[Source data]
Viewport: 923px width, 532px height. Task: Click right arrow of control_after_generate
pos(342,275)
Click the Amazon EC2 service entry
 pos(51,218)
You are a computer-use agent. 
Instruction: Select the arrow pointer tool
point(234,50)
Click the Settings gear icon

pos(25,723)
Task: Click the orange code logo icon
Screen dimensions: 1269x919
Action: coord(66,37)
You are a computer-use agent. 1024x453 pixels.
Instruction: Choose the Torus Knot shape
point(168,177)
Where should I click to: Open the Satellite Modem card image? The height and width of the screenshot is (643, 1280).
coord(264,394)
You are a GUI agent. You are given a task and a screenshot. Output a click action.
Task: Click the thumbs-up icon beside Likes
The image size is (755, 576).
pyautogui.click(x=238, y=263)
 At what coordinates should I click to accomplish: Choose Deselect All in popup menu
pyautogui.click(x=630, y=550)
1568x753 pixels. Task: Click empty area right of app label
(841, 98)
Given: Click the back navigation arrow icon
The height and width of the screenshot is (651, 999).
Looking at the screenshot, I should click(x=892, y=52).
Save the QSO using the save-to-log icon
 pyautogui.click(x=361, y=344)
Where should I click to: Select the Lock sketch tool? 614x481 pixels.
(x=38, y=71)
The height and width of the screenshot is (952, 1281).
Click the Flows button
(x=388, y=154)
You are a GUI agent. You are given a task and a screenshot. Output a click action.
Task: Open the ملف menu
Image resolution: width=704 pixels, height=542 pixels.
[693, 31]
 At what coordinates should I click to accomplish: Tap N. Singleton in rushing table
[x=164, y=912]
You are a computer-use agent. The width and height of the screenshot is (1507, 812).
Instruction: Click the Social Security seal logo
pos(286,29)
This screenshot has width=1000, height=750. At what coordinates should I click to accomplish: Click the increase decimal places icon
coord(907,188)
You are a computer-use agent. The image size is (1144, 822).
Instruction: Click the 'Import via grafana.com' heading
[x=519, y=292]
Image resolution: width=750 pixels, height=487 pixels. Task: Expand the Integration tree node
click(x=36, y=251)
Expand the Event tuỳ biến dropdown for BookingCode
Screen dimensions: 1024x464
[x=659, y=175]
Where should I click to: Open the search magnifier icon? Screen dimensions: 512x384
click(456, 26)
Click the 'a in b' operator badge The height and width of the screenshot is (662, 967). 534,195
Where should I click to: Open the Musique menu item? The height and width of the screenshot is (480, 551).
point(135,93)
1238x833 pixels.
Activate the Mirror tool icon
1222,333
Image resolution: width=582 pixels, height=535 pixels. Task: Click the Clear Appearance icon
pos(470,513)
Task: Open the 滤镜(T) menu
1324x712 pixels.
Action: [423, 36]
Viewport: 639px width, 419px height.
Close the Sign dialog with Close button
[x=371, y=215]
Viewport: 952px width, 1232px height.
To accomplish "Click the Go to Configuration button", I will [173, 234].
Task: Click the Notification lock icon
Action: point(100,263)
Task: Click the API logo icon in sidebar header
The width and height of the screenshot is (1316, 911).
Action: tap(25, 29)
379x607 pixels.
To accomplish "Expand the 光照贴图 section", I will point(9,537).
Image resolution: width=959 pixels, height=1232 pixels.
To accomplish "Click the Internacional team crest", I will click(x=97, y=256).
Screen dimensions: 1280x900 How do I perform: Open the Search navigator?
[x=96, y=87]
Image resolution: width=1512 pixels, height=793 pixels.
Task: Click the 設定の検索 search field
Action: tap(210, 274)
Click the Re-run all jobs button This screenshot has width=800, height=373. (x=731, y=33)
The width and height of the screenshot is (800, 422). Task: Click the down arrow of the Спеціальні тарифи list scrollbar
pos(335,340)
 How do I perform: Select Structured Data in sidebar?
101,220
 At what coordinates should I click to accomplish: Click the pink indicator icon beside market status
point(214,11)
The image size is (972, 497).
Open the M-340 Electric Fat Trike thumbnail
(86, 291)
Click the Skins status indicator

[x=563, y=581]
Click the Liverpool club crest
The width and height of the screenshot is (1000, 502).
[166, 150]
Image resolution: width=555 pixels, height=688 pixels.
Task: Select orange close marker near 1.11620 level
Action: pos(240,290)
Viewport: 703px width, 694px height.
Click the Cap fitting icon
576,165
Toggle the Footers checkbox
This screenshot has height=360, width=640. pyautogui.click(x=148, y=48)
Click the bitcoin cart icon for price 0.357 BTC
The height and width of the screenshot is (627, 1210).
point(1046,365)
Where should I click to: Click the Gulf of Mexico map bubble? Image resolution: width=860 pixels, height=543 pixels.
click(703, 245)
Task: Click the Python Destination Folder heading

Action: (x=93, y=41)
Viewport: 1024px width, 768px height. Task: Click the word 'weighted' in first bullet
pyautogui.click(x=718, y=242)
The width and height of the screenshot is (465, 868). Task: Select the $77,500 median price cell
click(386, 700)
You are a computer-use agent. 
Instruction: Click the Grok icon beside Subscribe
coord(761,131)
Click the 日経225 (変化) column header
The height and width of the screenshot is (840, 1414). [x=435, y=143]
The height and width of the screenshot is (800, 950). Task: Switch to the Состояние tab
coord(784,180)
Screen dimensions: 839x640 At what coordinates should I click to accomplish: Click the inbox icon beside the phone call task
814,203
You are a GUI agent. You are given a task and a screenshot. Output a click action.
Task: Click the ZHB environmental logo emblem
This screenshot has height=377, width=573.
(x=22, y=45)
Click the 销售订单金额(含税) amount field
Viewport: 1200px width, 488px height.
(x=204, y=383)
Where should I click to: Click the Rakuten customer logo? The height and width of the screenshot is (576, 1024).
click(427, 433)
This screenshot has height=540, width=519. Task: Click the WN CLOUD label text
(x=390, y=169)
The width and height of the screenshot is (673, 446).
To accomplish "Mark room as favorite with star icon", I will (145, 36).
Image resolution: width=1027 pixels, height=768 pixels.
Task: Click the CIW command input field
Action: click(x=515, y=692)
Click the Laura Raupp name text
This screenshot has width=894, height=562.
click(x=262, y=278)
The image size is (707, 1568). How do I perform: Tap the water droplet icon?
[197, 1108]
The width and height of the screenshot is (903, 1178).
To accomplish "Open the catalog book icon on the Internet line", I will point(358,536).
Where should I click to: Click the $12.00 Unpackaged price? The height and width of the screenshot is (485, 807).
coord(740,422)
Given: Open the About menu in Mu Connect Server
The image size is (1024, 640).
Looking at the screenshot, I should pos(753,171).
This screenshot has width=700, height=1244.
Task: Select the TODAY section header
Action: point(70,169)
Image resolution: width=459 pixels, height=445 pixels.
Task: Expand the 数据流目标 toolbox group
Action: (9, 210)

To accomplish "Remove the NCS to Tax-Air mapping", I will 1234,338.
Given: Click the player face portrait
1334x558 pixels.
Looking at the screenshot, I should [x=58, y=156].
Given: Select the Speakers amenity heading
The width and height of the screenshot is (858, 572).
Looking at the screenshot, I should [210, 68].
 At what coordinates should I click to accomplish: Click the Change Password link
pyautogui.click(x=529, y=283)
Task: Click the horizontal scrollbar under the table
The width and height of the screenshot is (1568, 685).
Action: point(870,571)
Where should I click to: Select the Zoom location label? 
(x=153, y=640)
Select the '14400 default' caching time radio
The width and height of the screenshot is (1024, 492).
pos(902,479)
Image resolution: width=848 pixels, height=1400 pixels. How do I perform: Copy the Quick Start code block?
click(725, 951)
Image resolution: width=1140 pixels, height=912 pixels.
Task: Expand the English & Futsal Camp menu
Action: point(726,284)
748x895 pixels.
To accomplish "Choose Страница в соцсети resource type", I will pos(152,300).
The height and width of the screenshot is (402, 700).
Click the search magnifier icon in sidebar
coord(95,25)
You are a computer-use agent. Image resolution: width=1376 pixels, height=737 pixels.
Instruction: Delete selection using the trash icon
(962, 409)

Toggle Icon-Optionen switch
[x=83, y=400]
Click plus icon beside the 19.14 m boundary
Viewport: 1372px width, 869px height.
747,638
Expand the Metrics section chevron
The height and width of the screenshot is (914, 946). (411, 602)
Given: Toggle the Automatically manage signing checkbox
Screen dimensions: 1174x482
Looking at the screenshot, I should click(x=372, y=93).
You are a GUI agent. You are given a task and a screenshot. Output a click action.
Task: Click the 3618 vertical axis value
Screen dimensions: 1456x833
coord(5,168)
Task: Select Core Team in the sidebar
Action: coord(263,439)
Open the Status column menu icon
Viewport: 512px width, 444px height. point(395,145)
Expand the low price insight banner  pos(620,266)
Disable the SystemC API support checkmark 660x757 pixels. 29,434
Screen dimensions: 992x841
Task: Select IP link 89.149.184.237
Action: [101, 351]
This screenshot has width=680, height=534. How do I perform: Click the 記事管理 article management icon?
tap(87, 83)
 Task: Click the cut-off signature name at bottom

— YOUR INSTRUCTIONS —
All lines with the word "computer" are needed; pull them from the entries and copy each.

— SOLVED EXERCISE —
You are a computer-use agent. 
You are a computer-use agent. 1024x453 pixels.
You are a computer-use agent. The width and height of the screenshot is (1507, 812).
You are a computer-use agent. The image size is (1144, 822).
You are a computer-use agent. 
You are a computer-use agent. Image resolution: width=1376 pixels, height=737 pixels.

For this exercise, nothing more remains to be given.